* **EXTRACT PROVIDED**:
* * * * * * * * *
I suggested that she also look in Romans, where the apostle Paul gives an extended--and not very flattering--catalog of the sins by which we violate the will of God and are separated from him. Paul talks about how we human beings think ourselves to be enlightened, yet do dark deeds condemned by God. Paul mentions—I’m using Eugene Peterson’s translation here—rampant evil, grabbing and grasping [that’s what we call covetousness], vicious backstabbing, envy, wanton killing, bickering, cheating, mean-spiritedness, fork-tongued God-bashing, bullying, swaggering, insufferable windbagging, sex outside of marriage, and men lying with men and women lying with women. And yet, Paul says, the power of all those sins to destroy our relationship with God can be erased. You don’t have to tithe. You don’t have to do proscribed religious acts. Paul says, “We hold that a person is justified by faith [in Christ] apart from the works prescribed by [religious] law.”
Turn from sin and believe in the Savior Jesus, Who did all that is necessary to free us from the death that we deserve because of our sin. Christ has done all to save us; we must repent for sin, believe in Jesus. That is the gospel—the good news--and there is no other.
Yet, as that frantic call from my relative shows, there are people who like to change this gospel with which Jesus has entrusted those of us who are part of His Church.
Some like to add conditions to our salvation. “You need to do good works to earn God’s favor,” they say. “You need to speak in tongues or you really aren’t a believer,” others will tell us. Or, as happened with my relative, some will tell us, “You have to tithe. Give more. Do more.”
There are other people who do something just as destructive to the gospel. They subtract from it and from the Word of God. “The Bible is passé,” they tell us, “we don’t have to listen to it when it tells us about things like, [pick your favorite sin]: sexual morality…or killing…or taking care of creation…or refraining from gossip…or paying our taxes.“ “Jesus died for all,” others will say, “Nobody has to believe in Him.” “The only gospel,” some say, “is the social gospel. We don’t need to tell others about Jesus. All we have to do is restructure the world’s social and economic systems.”
Yet the Bible says that the only way the world or any individual can be put right is for people to repent and believe in the Savior.
So, why is it that, in spite of the clarity of the one true gospel of Jesus Christ, Christians are constantly dogged—and tempted--by those who either want to add to or subtract from that gospel?
I think it’s because this business of adding to and subtracting from the gospel appeals to our egos. Those who want to add more to what’s necessary for our salvation are looking for brownie points and bragging rights. Those who want to subtract from what’s necessary for our salvation are looking for either easy virtue, the applause of the world, or a sainthood of their own making.
* * * * * * * * *
* **PROVIDED MATERIAL**:
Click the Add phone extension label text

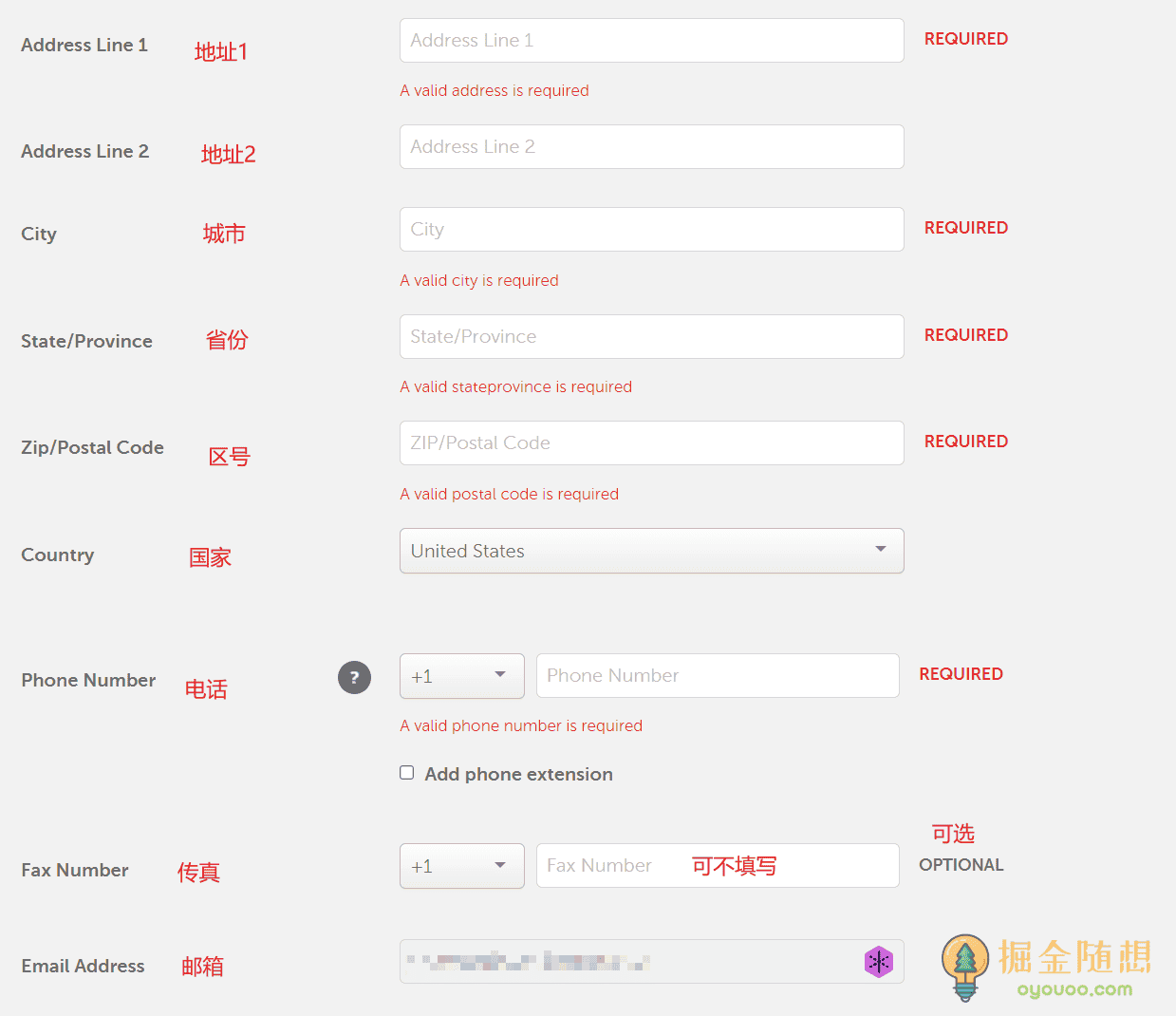click(518, 774)
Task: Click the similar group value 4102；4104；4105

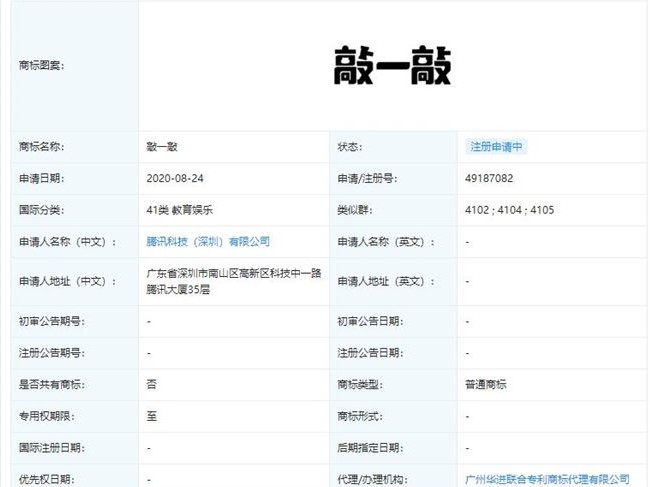Action: [509, 210]
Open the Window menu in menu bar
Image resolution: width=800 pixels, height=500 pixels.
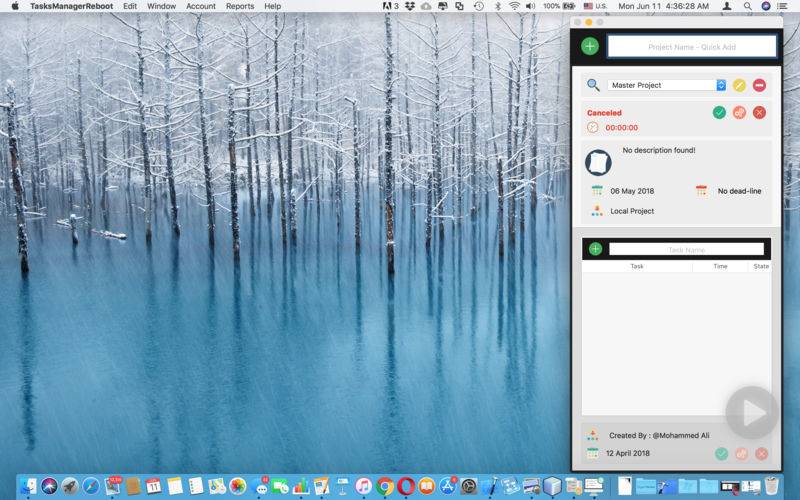click(161, 6)
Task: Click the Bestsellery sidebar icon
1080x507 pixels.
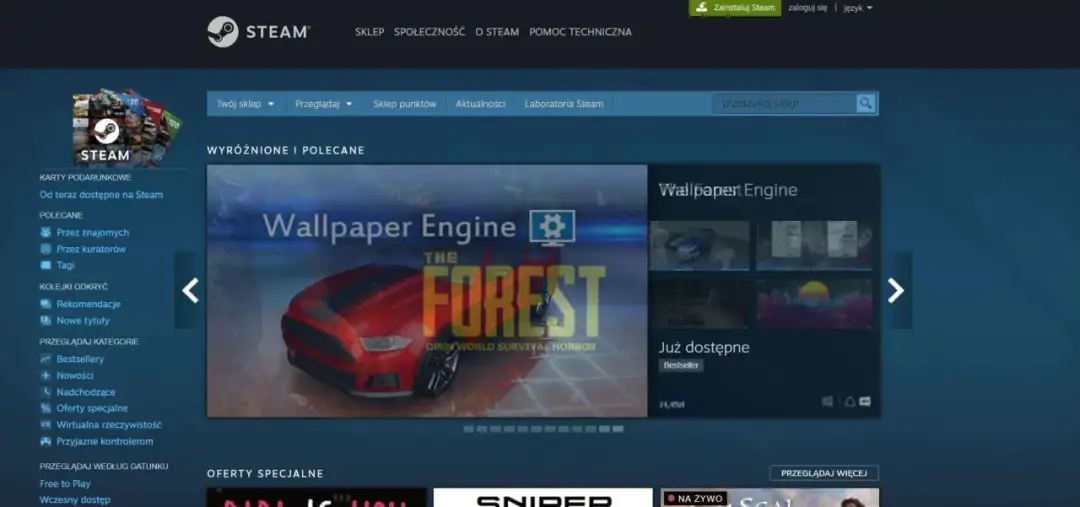Action: (46, 359)
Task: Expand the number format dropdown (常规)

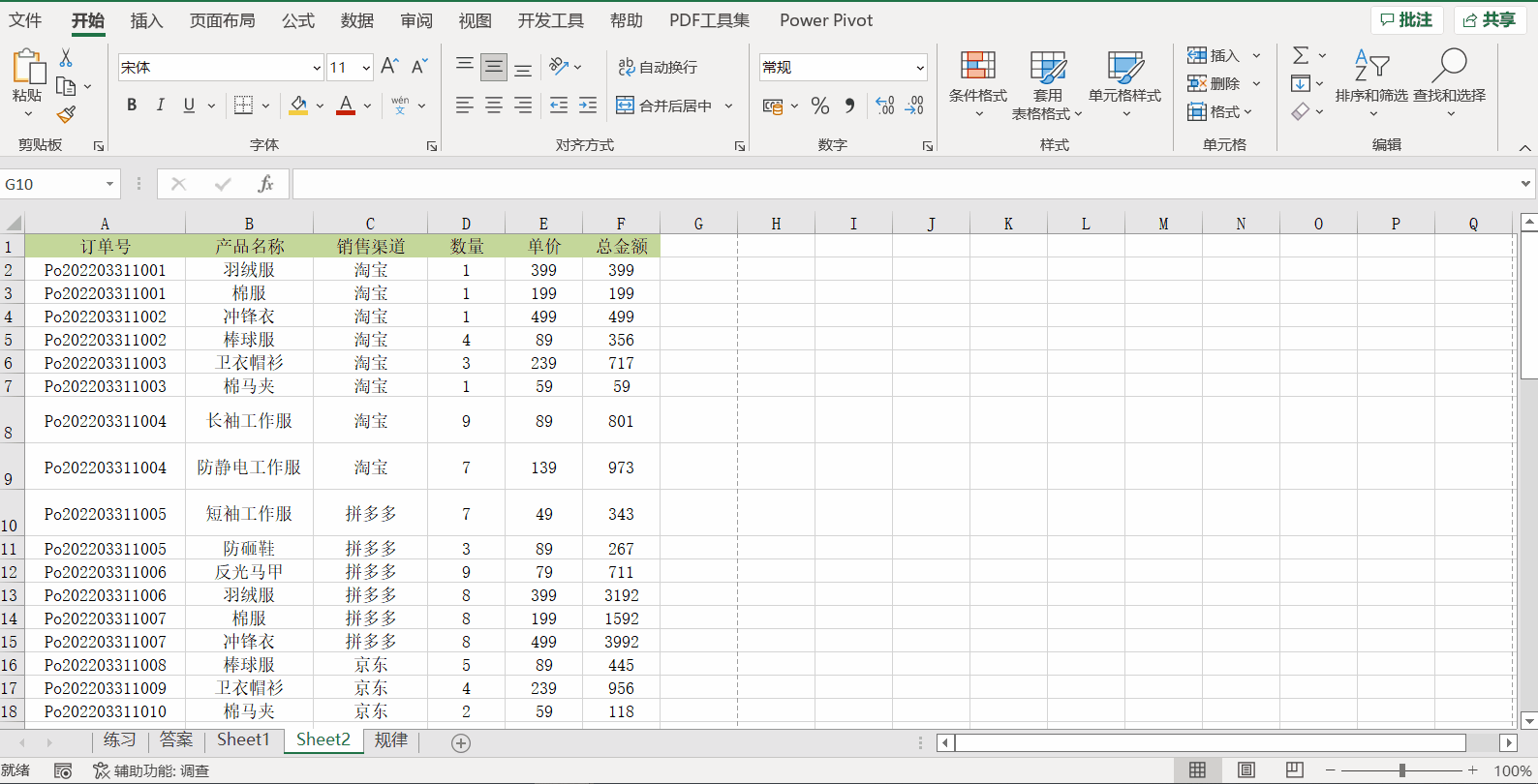Action: coord(919,68)
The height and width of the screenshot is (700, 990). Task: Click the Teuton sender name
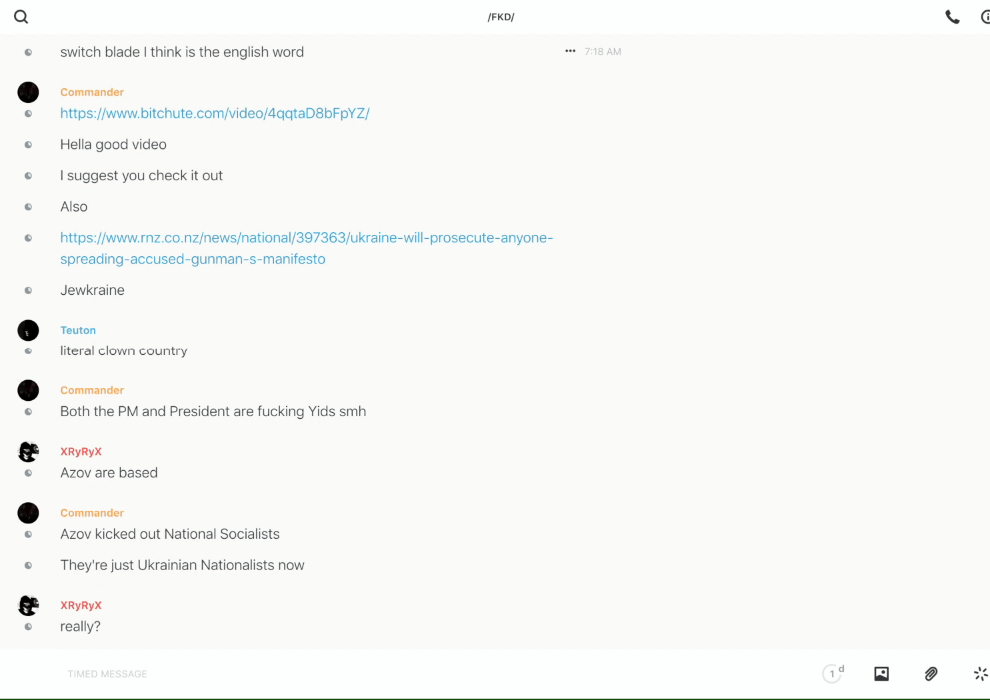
* * * * * * * * *
* **EXERCISE BRIEF**:
Copy from the gospel passage above, word for word, everything from "Yet, as that" up to and including "of His Church.".

* **TASK RESULT**:
Yet, as that frantic call from my relative shows, there are people who like to change this gospel with which Jesus has entrusted those of us who are part of His Church.